私の友人が結婚する時、仕事を辞めるか続けるかと悩んだ。
既に結婚していた私は、「仕事は持ったままにしとき。逃げ口実に使えるから」と即答した。

何故そう言ったか…
それはまさに、年末年始の義家族での集まりに参加するかしないかを、私の判断ではなく「仕事入れられてしもうたから、しゃーないやん?」で逃げられる事は、時に素晴らしい心の休憩になると経験済みだったからである。
ましてや、友人が嫁ぐ先の義母は家事手伝いから嫁に行き、専業主婦で来た人であったから、「仕事なんです。
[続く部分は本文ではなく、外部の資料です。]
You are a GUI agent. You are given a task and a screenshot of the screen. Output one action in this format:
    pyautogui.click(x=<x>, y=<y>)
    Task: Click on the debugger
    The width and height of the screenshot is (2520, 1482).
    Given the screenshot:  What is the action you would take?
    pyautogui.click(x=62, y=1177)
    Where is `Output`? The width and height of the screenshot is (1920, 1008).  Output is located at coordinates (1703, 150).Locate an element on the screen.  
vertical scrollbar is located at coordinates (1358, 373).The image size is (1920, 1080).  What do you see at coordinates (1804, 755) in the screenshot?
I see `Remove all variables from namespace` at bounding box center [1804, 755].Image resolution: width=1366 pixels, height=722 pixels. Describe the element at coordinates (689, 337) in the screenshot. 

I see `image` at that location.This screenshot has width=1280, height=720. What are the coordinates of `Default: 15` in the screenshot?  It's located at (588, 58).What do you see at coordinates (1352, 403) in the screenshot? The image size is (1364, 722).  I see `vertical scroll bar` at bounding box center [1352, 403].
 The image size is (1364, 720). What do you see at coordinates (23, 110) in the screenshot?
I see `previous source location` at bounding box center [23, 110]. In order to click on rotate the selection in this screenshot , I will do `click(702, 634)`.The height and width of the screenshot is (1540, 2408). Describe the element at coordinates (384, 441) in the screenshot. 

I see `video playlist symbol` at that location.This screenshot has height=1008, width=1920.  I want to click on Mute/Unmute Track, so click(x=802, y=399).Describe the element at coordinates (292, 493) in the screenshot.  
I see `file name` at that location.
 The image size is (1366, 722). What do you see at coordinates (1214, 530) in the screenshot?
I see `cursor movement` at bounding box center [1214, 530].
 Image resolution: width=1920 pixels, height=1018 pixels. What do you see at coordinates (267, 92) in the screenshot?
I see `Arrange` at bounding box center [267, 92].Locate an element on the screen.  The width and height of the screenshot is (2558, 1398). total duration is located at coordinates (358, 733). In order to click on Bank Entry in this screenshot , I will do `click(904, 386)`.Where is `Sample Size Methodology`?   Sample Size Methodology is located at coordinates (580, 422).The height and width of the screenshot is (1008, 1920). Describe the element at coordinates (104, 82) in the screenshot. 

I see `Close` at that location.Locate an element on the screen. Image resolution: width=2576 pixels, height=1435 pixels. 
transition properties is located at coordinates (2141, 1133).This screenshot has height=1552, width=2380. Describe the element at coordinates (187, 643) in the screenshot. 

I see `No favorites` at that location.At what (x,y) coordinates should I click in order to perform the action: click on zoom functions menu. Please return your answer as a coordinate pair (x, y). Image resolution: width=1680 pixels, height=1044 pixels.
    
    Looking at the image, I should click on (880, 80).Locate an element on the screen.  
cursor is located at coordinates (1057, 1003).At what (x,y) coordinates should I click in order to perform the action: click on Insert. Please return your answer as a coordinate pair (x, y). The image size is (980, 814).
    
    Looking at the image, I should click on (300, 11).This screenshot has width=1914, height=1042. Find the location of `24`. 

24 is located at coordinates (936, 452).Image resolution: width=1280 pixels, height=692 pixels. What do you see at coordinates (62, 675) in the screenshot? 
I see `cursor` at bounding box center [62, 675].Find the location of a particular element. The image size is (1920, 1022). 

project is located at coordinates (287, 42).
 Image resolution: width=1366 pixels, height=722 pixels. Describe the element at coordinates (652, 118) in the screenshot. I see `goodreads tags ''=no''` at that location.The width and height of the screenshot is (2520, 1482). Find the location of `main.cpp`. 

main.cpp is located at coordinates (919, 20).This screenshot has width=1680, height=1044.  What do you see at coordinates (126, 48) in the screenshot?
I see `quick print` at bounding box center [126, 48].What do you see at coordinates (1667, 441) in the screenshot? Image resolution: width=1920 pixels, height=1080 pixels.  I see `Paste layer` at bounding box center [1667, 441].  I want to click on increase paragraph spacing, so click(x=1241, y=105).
休めないんです」は、わだかまりを残さない断り文句となる。

あれから20年近く経過し、友人は年末年始に義両親宅に行くのを止めた。
車で10分の場所であるが、「私はもう行きません」と、ある年の瀬に伝えた。
嫁ぎ先の味の継承、蕎麦つゆの味、煮しめの味、おせち料理の必須項目がどうしても受け入れられなかった。
友人は「覚えるんが嫌じゃないねん、不味いねん。美味しいと全く持って思わん味を、何でわざわざ覚えなアカン?」と私に言った。

夫婦仲は円満。
友人は義両親とは冠婚葬祭以外では会わない。
我慢するか、言う勇気を出すか…
家族は時に厄介なのである。
うちも明日は義兄夫婦と甥っ子、ワケアリ彼女が来る。